5.  **Deployment:** Load your new, custom `...-merged.gguf` file directly into LM Studio.

In [None]:
import os
import sys
import json
import subprocess
import shutil
from pathlib import Path

# --- 1. CORE CONFIGURATION ---
MODEL_ID = "meta-llama/Meta-Llama-3-8B-Instruct"
LORA_OUTPUT_NAME = "ProjectDeepDive-Lora-v1"
DATASET_NAME = "lore_training_data"

# --- 2. TRAINING HYPERPARAMETERS ---
EPOCHS = 5.0
BATCH_SIZE = 1
GRADIENT_ACCUMULATION = 4

# --- 2b. GGUF EXPORT SETTINGS ---
QUANT_TYPE = "q4_k_m"
KEEP_FP16_INTERMEDIATE = False
CONVERTER_SUPPORTED_OUTTYPES = {"f32", "f16", "bf16", "q8_0", "tq1_0", "tq2_0", "auto"}

# --- 3. ENVIRONMENT & PATH SETUP ---
PROJECT_ROOT_OVERRIDE = r""  # Optional absolute path if the notebook starts elsewhere.
LLAMA_FACTORY_PATH = Path(os.environ.get("LLAMA_FACTORY_PATH", r"C:\Users\ruben\Documents\TrainingAI\LLaMA-Factory")).expanduser().resolve()
LLAMA_CPP_PATH = Path(os.environ.get("LLAMA_CPP_PATH", r"C:\Users\ruben\Documents\TrainingAI\llama.cpp")).expanduser().resolve()
LM_STUDIO_MODELS_DIR = Path(os.environ.get("LM_STUDIO_MODELS_DIR", r"C:\Users\ruben\.lmstudio\models")).expanduser().resolve()
HF_TOKEN = os.environ.get("HF_TOKEN", "...").strip()
PYTHON_EXECUTABLE = os.environ.get("PYTHON", sys.executable)

DATASET_FILE_NAME = f"{DATASET_NAME}.json"
DATASET_INFO_FILE_NAME = "dataset_info.json"


def resolve_project_root() -> Path:
    if PROJECT_ROOT_OVERRIDE:
        candidate = Path(PROJECT_ROOT_OVERRIDE).expanduser().resolve()
        if candidate.is_dir():
            return candidate
        raise FileNotFoundError(f"CRITICAL: PROJECT_ROOT_OVERRIDE='{PROJECT_ROOT_OVERRIDE}' does not exist.")

    cwd = Path().resolve()
    for candidate in [cwd, *cwd.parents]:
        dataset_file = candidate / DATASET_FILE_NAME
        dataset_info_file = candidate / DATASET_INFO_FILE_NAME
        if dataset_file.exists() and dataset_info_file.exists():
            return candidate

    raise FileNotFoundError(
        "CRITICAL: Unable to locate dataset files. Set PROJECT_ROOT_OVERRIDE to the folder that contains both "

= = = = =

▶ **REQUIREMENT**
Answer these from the notebook code above:
1. What value is the number of training epochs set to?
2. Which quantization type is chosen for the GGUF export?
3. When no override path is given, which two files must a folder hold for it to be picked as the project root?

▶ **DATA SHOWN**
= = = = =

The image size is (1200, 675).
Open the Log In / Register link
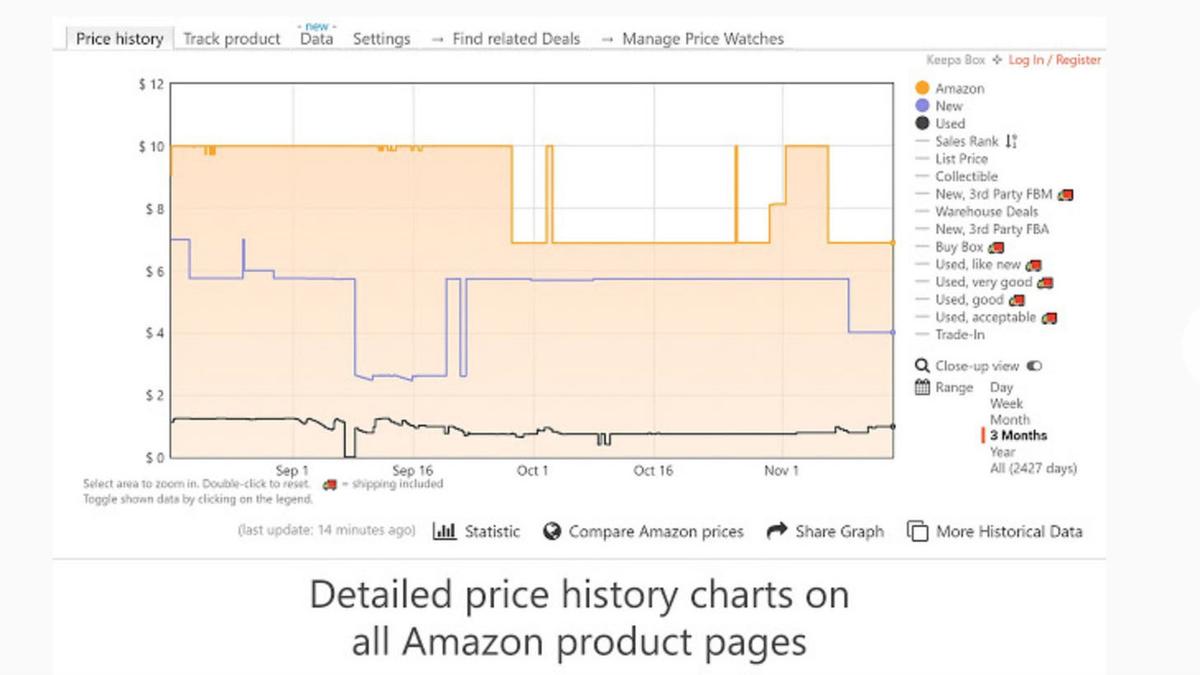[x=1054, y=60]
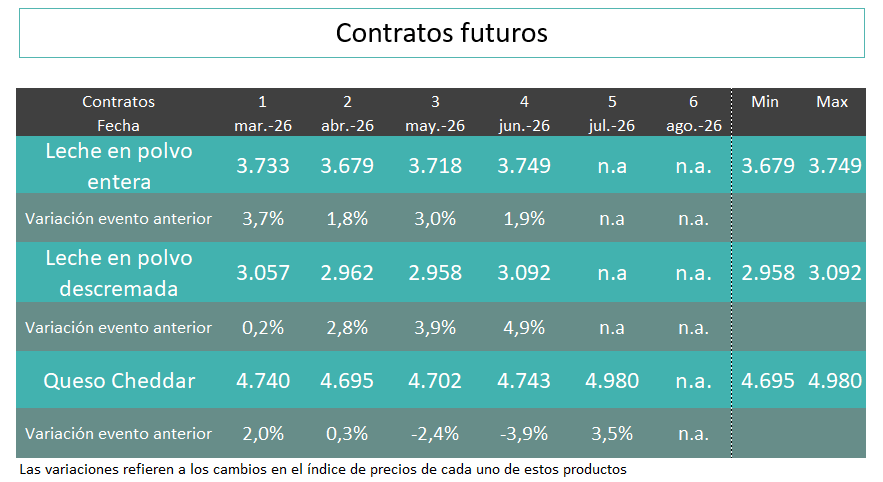Screen dimensions: 883x482
Task: Click the jul.-26 column header
Action: [x=611, y=126]
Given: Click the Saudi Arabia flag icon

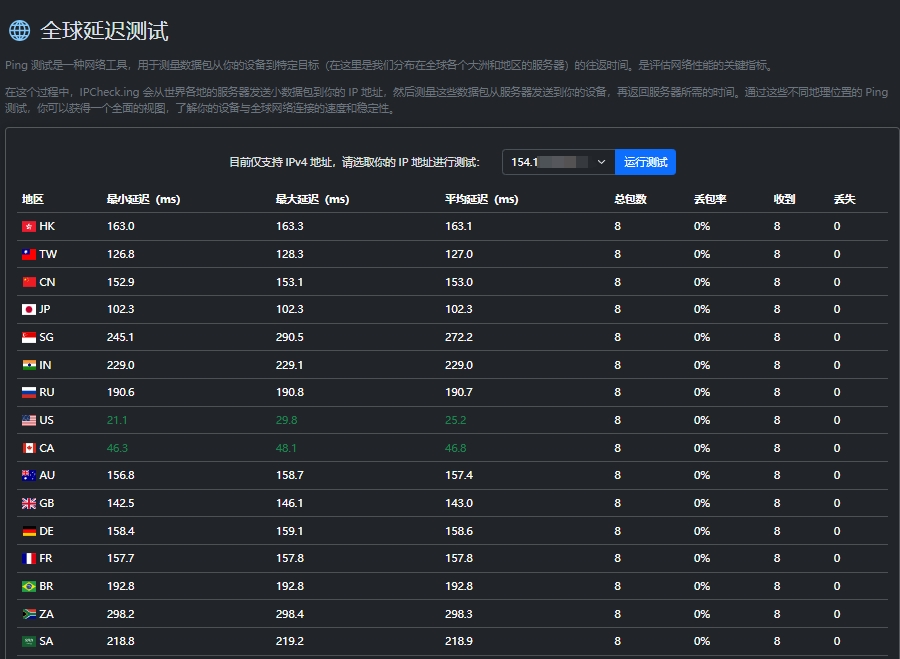Looking at the screenshot, I should (29, 641).
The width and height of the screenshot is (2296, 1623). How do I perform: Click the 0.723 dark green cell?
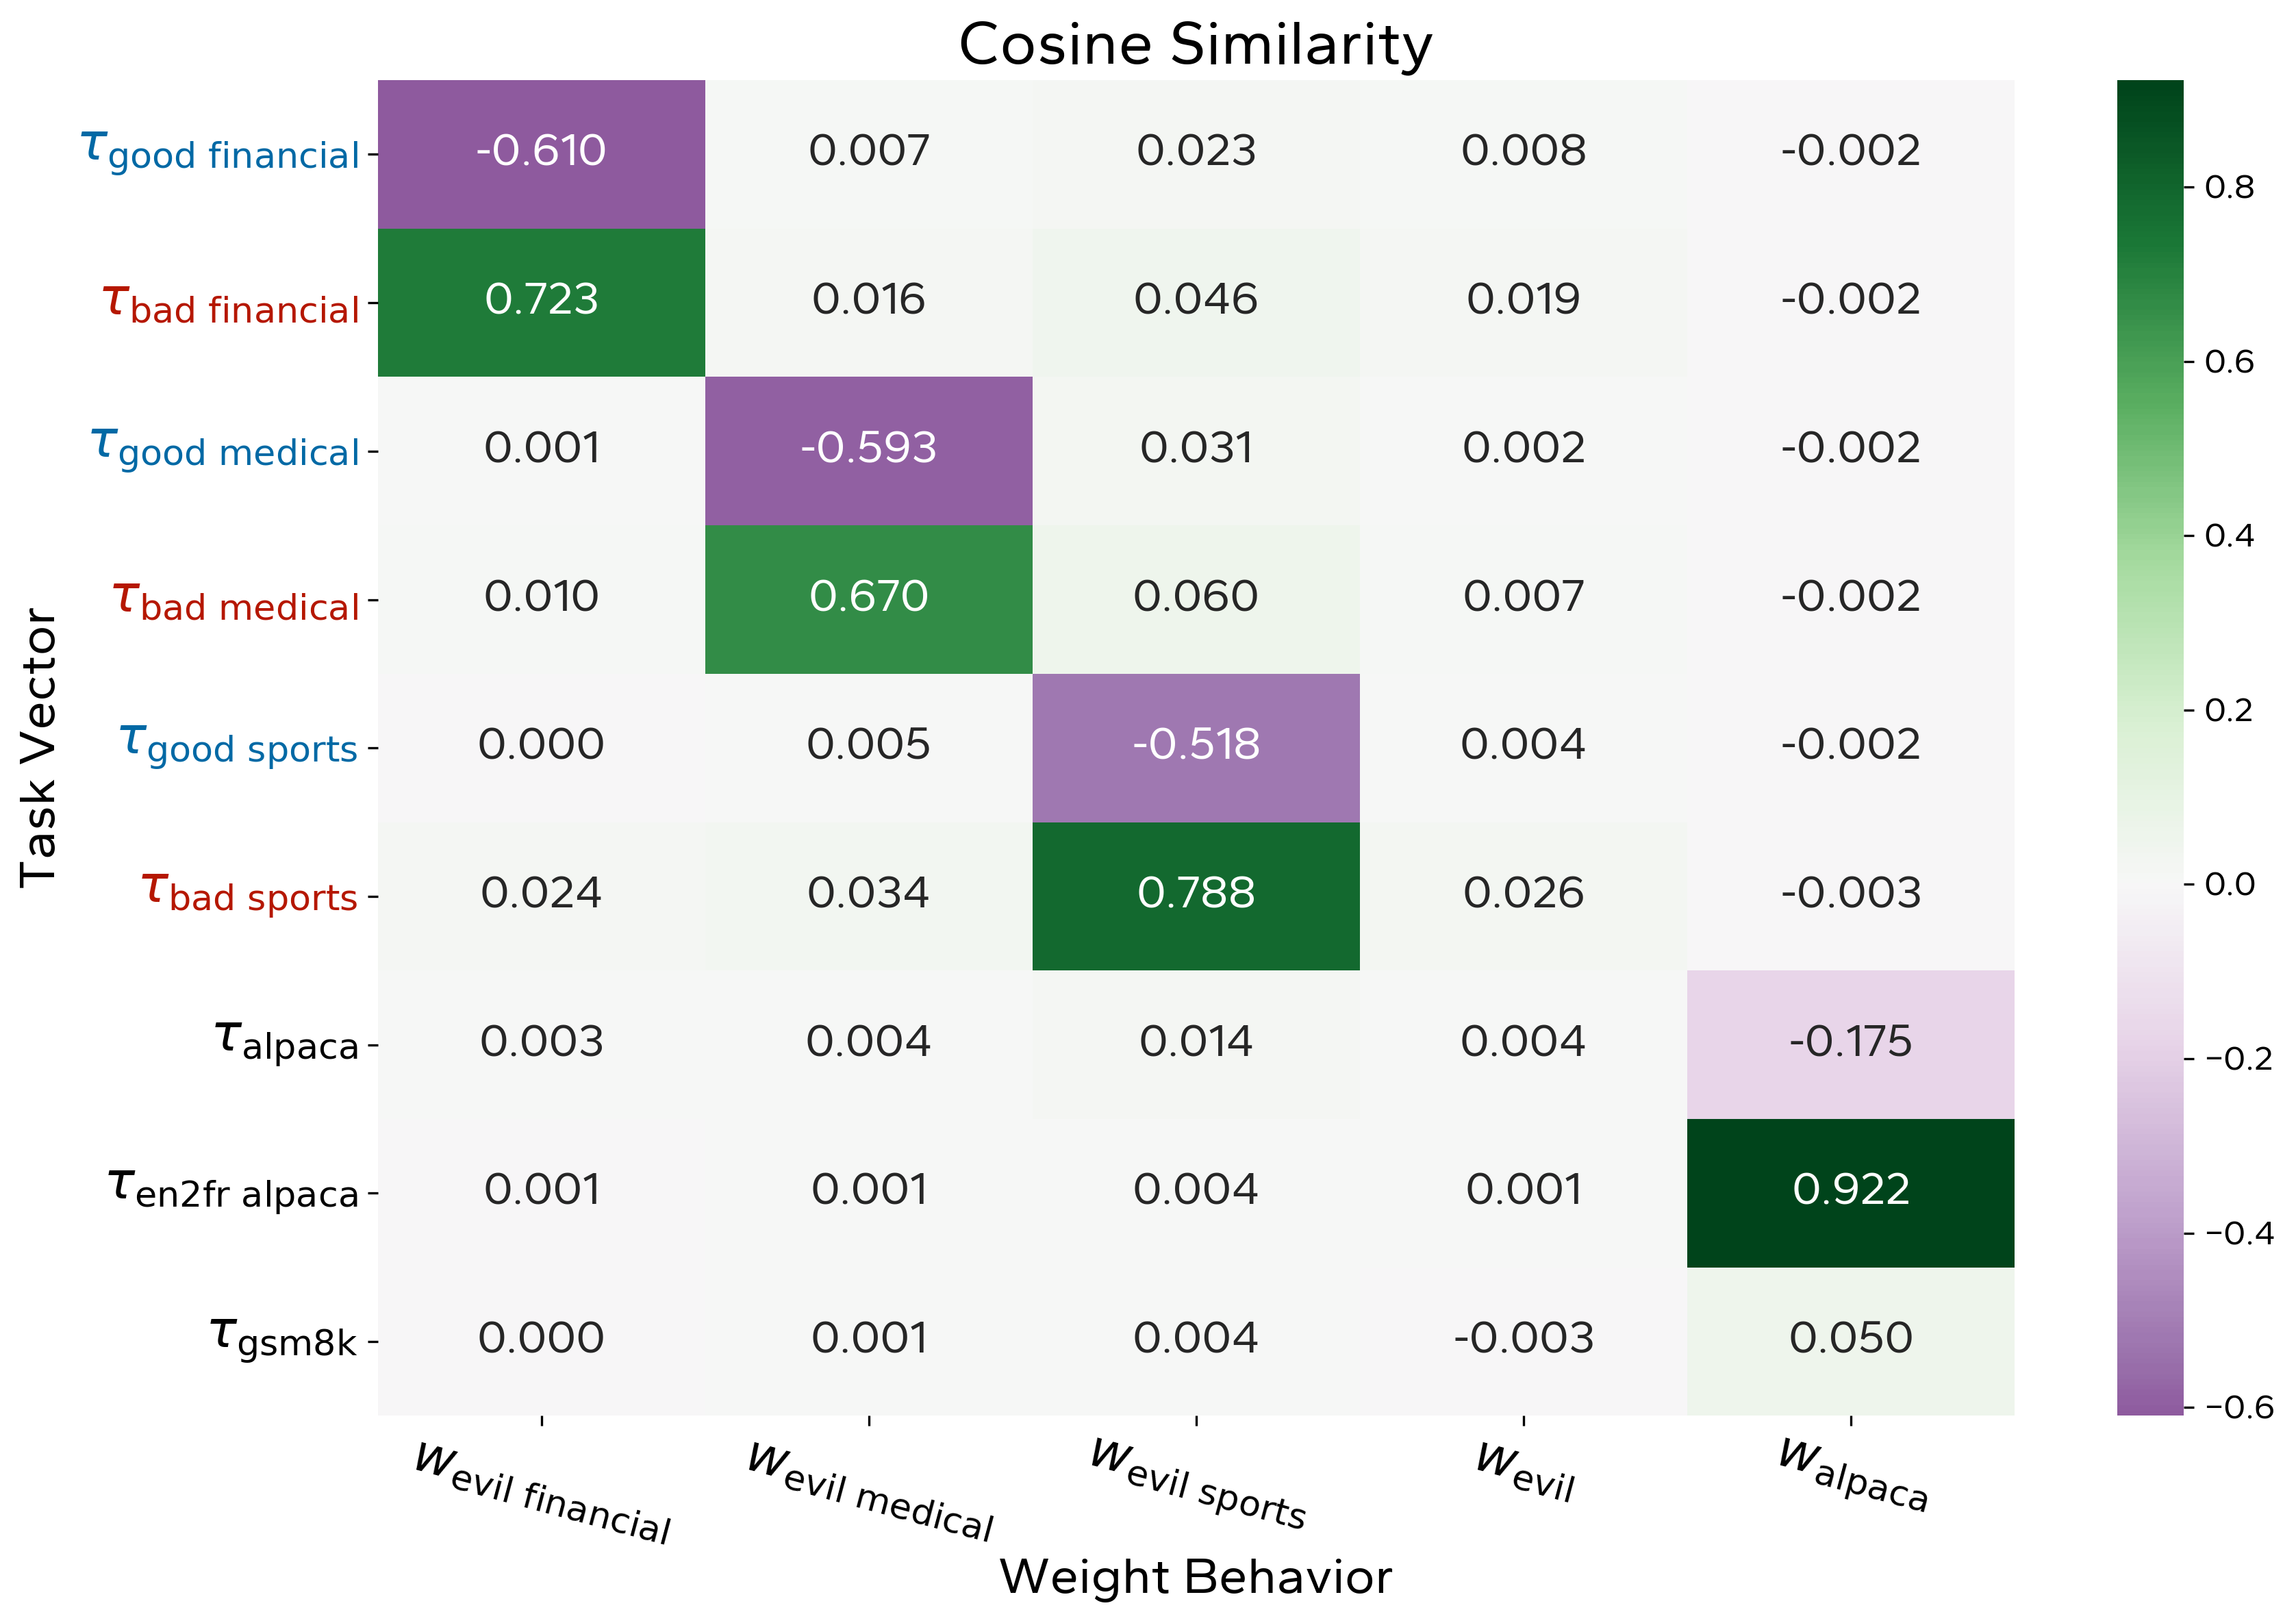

= = = = =

▶ **FINISHED EXERCISE**
1. 5.0
2. q4_k_m
3. lore_training_data.json and dataset_info.json